* WRITTEN REQUEST A: Using the Noyo River Bridge text, decide whether each statement agrees with it, answer yes or no, and quote the words that decide it: (i) The current bridge was built in 2005. (ii) The bridge has a 425 ft long main span. (iii) The first structure across the Noyo River near its mouth was a drawbridge.

* SOURCE DOCUMENT:
Mendocino County, California Bridges: Highway 1 Bridge across the Noyo River

September 2017 (39.42694-123.80667) Noyo River Bridge
Continuing north on Highway 1 we arrived at the Noyo River Bridge (10 0298). This is a three span continuous, prestressed concrete box girder bridge. It has a 325 ft long main span and it was built in 2005. It's an odd looking bridge with columns that are recessed below the soffit to imitate a bridge on bearings. The columns have a stout shape with extra concrete that (hopefully) will spall off to allow the ductile core to undergo large displacements without breaking during an earthquake.
There was a fight between Caltrans and the community about various aspects of the proposed design of the bridge.  The bridge was to be located extremely close to commercial buildings along the bank and it doesn't look like a typical coastal bridge. One resident, Vince Taylor, fought Caltrans on the solid barrier rail that was originally proposed for the bridge. He provides a history of his hard-fought victory on the internet.
Tony Phillips provides an excellent pictorial history of the six different bridges that crossed the Noyo River near its mouth during the last 150 years. The first structure was a drawbridge that was built in 1861. Subsequent bridges were truss bridges until the current haunched box girder bridge was built.

* Collected data:
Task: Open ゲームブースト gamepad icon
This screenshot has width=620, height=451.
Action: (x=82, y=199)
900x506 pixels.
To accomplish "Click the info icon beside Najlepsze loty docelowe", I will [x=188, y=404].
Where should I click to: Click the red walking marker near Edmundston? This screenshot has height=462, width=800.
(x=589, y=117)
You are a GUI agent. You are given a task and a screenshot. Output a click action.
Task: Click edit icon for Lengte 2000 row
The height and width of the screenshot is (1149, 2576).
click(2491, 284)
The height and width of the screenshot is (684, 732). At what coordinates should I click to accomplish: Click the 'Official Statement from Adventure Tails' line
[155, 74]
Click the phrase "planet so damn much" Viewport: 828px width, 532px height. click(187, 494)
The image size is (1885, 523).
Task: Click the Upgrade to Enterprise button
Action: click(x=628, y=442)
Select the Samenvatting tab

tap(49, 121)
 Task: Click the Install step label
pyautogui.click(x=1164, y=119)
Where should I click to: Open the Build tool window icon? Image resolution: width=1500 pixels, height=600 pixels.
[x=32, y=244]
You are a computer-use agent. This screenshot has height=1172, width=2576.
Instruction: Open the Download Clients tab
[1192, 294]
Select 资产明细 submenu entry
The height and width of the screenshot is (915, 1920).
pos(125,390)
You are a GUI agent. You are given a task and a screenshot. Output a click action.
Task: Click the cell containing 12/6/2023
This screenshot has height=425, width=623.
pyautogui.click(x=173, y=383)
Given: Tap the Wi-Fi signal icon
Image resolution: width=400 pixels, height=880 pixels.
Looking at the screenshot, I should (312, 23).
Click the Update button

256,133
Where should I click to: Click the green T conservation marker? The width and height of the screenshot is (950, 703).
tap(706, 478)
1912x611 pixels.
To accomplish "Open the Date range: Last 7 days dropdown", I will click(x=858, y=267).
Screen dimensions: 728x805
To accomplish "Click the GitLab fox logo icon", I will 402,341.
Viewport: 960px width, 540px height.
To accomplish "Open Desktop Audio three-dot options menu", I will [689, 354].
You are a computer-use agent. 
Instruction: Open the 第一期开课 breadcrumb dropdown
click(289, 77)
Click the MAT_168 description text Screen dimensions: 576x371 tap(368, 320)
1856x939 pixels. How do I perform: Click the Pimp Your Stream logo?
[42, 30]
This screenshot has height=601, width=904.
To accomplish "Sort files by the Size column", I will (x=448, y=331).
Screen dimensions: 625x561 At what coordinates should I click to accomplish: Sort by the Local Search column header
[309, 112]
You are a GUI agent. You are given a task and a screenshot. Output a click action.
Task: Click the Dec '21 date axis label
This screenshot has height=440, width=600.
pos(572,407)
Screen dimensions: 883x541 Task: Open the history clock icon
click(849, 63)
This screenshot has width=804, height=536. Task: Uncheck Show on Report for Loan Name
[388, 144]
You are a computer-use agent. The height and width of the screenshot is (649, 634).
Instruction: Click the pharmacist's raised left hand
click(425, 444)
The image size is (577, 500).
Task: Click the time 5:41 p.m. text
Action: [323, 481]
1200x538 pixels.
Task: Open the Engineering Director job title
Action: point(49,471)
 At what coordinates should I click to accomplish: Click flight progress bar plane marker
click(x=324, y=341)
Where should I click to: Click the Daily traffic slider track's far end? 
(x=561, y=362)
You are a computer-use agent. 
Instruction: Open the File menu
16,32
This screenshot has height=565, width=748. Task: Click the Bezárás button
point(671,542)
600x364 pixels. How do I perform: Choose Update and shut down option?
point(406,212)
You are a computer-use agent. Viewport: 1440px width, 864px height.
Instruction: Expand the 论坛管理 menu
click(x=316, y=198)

* WRITTEN REQUEST B: Copy the listing without any changes, from its first line down to the line that contains "(x=589, y=117)", both ends included.

* FULL ANSWER A:
(i) Yes: "it was built in 2005."
(ii) No: "It has a 325 ft long main span."
(iii) Yes: "The first structure was a drawbridge that was built in 1861."

* FULL ANSWER B:
Task: Open ゲームブースト gamepad icon
This screenshot has width=620, height=451.
Action: (x=82, y=199)
900x506 pixels.
To accomplish "Click the info icon beside Najlepsze loty docelowe", I will [x=188, y=404].
Where should I click to: Click the red walking marker near Edmundston? This screenshot has height=462, width=800.
(x=589, y=117)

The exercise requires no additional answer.